Bankruptcy allows individuals, couples, and businesses that cannot meet their financial obligations to be excused from repaying some or all of their debt. Bankruptcy has been in existence since ancient times. In the United States, the rules and procedures for filing bankruptcy are governed by federal law. States are prohibited from legislating in this area of the law.

Generally speaking, there are two types of bankruptcy. In a liquidation bankruptcy, debtors must surrender their property, which is sold, and the proceeds distributed to creditors. In return, all debts are permanently discharged. In a reorganization bankruptcy, debtors are allowed to keep their property. But the debtors must agree to an installment plan to repay creditors a portion of the amount they owe.

Filing for bankruptcy involves submitting a petition and fee to the bankruptcy court. The fee is close to $300 for most personal bankruptcies. The petition will contain sworn statements by the debtors concerning the amount of money they owe, their income and expenses, as well as a complete list of all of their assets. After filing, a court hearing is held to review the information in the petition.

Chapter 7 bankruptcies are by far the most common. These are liquidation bankruptcies in which the debtors must turn over all “non-exempt” property to a supervising officer known as the bankruptcy trustee. Property is exempt if it falls within specific categories of assets that debtors are allowed to keep, such as a certain amount of clothing, household items, tools for work, and in some instances, vehicles and the family home.

The Chapter 7 trustee will take the debtor’s non-exempt property (if there is any), and sell it. The money will be paid to the debtor’s creditors. This may result in creditors receiving a small fraction of their claims. The balance of the debtor’s loans and obligations are forgiven and can never be collected. Creditors who attempt to collect debts that have been discharged face severe penalties under federal law.

Keep Your Property

The fact that a liquidation bankruptcy wipes out debt completely is obviously attractive to anyone who cannot afford to pay their bills. But what about people who have non-exempt property that they do not want to give up? Chapter 13 is a reorganization bankruptcy. It allows debtors to keep their property by agreeing to make monthly payments toward their debt over the course of three to five years.

Chapter 13 bankruptcies offer a number of benefits besides allowing debtors to keep their property. For example, certain types of secured debt, like a car loan, can be restructured by reducing principal to the market value of the collateral, and lowering payments by extending the repayment period to 60 months. Other obligations, like mortgages, student loans, and tax liabilities can be modified as well. Creditors are given no choice in the matter.

Bankruptcy is not available to everyone. Those who have had their debts discharged in a Chapter 7 within the past eight years cannot re-file. For Chapter 13, the waiting period is six years. Too much disposable income is also a problem. Congress has established a “means test” for this purpose. Debtors who make enough money to repay their creditors will be barred from filing a liquidation bankruptcy, though reorganization may be an option.

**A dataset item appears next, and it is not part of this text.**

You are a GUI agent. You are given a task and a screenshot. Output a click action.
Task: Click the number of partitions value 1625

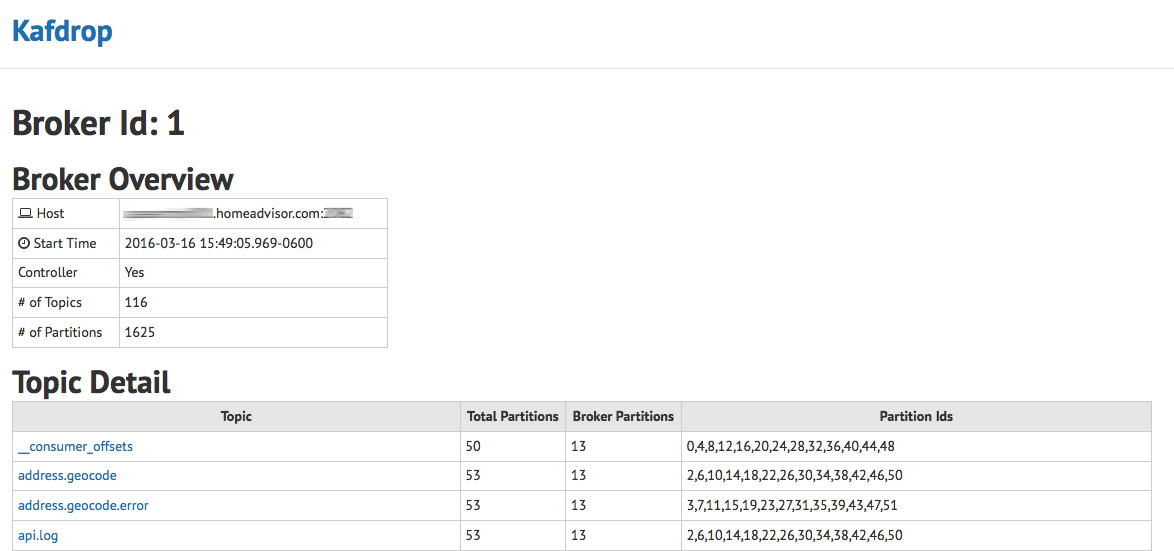pyautogui.click(x=139, y=332)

Businesses that have become insolvent but want to stay in business may be able to file a Chapter 11 bankruptcy. Like a personal reorganization, Chapter 11 allows businesses to obtain protection from their creditors while they put together a repayment plan. Liabilities can be reduced and restructured to give the business another chance at achieving profitability.

Whether a debtor is considering filing under Chapter 7, 11, or 13, they must comply with a vast number of federal laws and regulations. An error at any step of the process can result in the court refusing to discharge the debtor’s liabilities. When the bankruptcy process ends this way, the consequences are disastrous. With so much at stake, hiring an experienced  bankruptcy attorney is a wise investment.

At Fridlin & Associates P.C we have 17 years of experience in Bankruptcy Law.  Please contact our office at 718-372-4400 and find out your rights.

Characteristics of Debt Free People

Jillian makes $40,000 a year and manages to pay off $35,000 of debt within 2 years. Michael makes $80,000 a year and still owes the same $40,000 in student loans as he did 4 years ago. How does this happen? The answer is simple- Michael has a spending problem. While Jillian primarily makes purchases based on needs, Michael buys anything he wants all the time. Jillian puts a majority of her income toward paying off debt, while Michael ignores his daily compounding interest and continues to attempt and keep up with the Joneses. Why is it that Jillian can make half the amount and yet live debt free? She possesses certain characteristics that Michael does not and is thus able to deny instant self-gratification.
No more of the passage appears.